Il nous faut pour cela deux familles de tests. Les tests barrières en auto-tests génomiques sensibles à utiliser par millions par semaine pour les entreprises, les lieux d’éducation, mais aussi pouvoir aller à la salle de sport au concert au restaurant etc. pour 5 à 10 € par test salivaire ou de rinçage nasal avec un résultat en une demi-heure. Donnant accès pour 48h à tous les lieux recevant du public. La part de prise en charge par la collectivité et la part individuelle ou de l’employeur restant à déterminer. De tels tests permettent la réouverture pure et simple de toute l’activité sociale si on y adjoint un pass pour vaccinés qui ne suffirait pas seul longtemps sous la pression des variants. il faut aussi isoler les porteurs hors de leur milieu habituel. Si nous ne disposons pas de camps de type chinois ou vietnamiens pour cela, nous avons en revanche, plus de 2 millions de chambres dans notre industrie touristique au chômage dont 10% suffiraient pour permettre un confinement d’une semaine, avec test de sortie, dans des conditions relativement agréables de 3 étoiles ou plus.
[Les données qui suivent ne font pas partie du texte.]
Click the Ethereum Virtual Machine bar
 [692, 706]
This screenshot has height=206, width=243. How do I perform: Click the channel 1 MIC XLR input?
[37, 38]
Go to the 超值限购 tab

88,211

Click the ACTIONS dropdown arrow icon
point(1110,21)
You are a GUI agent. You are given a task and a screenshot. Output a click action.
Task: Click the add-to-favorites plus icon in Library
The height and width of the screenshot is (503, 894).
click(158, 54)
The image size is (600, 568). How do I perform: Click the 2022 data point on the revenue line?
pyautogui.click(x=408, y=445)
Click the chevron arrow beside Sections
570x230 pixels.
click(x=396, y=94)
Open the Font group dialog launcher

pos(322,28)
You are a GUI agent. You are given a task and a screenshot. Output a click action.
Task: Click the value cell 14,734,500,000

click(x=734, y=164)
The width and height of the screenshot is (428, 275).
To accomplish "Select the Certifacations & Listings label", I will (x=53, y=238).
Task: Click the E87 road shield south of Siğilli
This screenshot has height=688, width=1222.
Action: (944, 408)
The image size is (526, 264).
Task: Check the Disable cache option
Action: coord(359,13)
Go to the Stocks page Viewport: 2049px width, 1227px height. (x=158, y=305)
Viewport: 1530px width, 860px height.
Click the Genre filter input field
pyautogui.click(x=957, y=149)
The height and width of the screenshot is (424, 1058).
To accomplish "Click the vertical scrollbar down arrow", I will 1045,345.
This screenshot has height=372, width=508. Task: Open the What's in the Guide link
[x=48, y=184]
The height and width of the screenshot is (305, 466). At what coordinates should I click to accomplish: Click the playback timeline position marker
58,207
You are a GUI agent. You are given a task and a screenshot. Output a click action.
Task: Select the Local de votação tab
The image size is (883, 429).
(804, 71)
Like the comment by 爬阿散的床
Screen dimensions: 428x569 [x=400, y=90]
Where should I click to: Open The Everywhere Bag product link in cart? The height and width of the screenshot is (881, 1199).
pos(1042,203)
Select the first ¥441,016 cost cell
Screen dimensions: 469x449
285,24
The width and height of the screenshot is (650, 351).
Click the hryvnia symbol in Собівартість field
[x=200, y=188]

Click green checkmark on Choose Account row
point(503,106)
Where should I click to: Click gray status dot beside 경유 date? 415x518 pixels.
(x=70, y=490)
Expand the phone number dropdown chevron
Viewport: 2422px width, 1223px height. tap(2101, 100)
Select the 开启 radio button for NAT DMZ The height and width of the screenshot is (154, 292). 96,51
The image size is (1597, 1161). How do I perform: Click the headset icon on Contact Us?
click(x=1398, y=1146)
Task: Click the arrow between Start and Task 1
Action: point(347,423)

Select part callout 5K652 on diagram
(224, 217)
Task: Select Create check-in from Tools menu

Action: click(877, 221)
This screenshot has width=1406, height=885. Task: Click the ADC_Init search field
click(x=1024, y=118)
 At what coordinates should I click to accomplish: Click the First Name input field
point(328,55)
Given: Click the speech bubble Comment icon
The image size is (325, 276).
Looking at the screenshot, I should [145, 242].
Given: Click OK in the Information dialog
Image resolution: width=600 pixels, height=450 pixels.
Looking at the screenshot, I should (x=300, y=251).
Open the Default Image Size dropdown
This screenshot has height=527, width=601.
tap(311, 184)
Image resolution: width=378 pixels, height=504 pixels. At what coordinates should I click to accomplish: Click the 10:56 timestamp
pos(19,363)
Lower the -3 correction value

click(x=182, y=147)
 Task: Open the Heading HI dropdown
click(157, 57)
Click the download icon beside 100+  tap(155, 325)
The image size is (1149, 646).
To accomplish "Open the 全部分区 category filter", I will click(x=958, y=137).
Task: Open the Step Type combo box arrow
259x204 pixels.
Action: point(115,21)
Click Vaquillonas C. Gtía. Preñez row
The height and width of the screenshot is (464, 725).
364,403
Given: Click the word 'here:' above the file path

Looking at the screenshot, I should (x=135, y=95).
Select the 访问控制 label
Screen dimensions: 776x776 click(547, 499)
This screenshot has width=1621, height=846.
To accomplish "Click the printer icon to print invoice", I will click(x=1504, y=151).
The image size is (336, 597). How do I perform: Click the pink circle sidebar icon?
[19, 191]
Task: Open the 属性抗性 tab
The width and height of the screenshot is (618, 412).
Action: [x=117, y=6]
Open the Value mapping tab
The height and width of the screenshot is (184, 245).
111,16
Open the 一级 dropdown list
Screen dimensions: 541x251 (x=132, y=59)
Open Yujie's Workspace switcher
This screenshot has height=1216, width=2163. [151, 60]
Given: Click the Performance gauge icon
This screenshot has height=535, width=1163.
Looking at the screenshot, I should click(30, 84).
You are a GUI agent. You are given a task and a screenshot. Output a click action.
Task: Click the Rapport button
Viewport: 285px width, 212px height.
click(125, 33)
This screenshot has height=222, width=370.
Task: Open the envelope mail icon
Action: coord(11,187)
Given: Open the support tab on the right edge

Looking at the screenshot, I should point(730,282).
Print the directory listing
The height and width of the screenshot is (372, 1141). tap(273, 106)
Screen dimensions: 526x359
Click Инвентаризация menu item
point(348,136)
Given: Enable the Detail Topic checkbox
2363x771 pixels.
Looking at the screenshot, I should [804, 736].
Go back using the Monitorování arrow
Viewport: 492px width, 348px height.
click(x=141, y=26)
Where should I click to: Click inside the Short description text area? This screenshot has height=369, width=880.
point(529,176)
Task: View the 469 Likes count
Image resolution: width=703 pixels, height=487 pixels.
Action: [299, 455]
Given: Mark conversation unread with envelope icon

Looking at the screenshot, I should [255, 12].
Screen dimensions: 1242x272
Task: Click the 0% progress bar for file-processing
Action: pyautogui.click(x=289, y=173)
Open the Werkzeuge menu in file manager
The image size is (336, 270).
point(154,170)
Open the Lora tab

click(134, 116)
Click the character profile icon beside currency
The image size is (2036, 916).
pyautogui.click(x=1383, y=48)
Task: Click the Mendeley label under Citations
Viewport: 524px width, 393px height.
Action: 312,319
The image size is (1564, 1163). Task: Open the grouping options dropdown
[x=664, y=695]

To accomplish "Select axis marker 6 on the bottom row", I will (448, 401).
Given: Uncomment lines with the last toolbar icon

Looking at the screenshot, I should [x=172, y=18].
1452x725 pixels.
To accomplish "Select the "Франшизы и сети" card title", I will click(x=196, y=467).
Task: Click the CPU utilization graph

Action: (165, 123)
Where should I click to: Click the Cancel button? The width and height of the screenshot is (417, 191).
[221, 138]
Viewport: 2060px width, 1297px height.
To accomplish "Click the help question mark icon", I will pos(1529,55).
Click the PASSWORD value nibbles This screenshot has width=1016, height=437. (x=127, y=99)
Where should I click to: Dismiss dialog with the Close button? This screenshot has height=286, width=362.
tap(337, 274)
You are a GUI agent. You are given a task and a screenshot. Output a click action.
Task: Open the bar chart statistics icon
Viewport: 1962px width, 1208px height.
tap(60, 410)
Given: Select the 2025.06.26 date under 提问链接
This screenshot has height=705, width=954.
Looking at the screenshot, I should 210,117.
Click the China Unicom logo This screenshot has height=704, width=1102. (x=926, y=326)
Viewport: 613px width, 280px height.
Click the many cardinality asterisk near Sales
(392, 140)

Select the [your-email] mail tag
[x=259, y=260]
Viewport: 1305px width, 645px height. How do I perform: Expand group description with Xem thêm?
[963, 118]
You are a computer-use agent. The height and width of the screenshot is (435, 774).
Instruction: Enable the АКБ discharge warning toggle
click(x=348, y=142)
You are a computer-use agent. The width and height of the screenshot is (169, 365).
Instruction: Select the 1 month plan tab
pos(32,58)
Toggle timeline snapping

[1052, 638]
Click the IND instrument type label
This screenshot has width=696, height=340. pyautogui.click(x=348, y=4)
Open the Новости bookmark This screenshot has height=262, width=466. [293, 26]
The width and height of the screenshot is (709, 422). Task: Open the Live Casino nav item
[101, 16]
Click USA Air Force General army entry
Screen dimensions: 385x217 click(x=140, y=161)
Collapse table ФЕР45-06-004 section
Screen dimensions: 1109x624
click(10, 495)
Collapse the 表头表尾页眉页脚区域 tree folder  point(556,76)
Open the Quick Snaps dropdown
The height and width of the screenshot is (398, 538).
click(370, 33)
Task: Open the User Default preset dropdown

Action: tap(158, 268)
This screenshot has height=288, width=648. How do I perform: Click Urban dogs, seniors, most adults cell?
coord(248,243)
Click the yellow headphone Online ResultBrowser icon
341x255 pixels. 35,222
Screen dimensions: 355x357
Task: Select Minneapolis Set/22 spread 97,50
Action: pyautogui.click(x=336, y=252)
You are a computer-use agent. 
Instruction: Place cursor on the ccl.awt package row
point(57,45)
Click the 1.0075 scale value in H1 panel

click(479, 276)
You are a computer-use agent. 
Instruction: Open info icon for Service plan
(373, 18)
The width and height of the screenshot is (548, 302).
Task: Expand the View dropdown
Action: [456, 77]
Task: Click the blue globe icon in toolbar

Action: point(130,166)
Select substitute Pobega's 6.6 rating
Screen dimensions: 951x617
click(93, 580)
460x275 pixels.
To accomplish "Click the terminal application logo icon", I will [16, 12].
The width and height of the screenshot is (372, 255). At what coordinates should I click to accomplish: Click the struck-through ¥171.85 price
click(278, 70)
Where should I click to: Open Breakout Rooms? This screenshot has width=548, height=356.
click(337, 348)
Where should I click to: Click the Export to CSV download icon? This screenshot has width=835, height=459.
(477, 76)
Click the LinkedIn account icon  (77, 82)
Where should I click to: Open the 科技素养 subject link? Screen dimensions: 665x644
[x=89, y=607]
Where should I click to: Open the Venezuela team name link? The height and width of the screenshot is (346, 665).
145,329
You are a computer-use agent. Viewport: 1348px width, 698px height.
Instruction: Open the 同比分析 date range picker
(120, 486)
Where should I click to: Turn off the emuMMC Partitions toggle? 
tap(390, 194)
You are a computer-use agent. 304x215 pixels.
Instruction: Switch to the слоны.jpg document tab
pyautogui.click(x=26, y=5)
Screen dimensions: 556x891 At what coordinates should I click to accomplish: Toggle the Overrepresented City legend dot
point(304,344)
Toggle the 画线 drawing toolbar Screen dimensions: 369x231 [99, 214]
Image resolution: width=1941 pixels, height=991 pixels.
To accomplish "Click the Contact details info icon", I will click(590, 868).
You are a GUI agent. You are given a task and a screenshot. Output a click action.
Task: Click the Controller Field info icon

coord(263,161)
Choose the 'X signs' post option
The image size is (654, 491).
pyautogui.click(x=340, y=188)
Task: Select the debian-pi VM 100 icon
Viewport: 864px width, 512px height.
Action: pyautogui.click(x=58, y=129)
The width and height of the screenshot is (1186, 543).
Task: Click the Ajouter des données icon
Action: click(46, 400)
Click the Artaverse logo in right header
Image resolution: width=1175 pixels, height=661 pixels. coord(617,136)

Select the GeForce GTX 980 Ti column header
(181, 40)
L’autre  dépistage est celui de l’éradication de la circulation virale résiduelle à la fin de la vague actuelle ou plus exactement du plateau, en montant des plateaux et des structures de prélèvements de capacités massives par unités d’un million de test en 5 jours. Limitant à cette durée un confinement strict d’une zone donnée. 5 ou 6 unités permettraient ainsi de couvrir tout le pays en 3 mois. Si le test de masse en pleine épidémie est illusoire comme l’ont montré les essais de Liverpool et de la Slovaquie. Une telles campagne réaliste est proposée aux USA par Haseltine devant la baisse spectaculaire de la circulation virale dans son pays, incitant à ne pas cesser  la lutte contre le virus mais de tenter d’éradiquer sa circulation résiduelle. Comme les chinois l’ont fait à Wuhan. Nous verrons s’il aura plus de succès dans son pays que Catherine Hill ou moi-même ici en France ! Ou si la confiance excessive dans les vaccins fera là-bas aussi cesser les efforts

Faute de quoi, lentement mais sûrement, le virus, identique ou travesti si nécessaire, reconstituera sa masse critique, pour revenir en force quand il le pourra.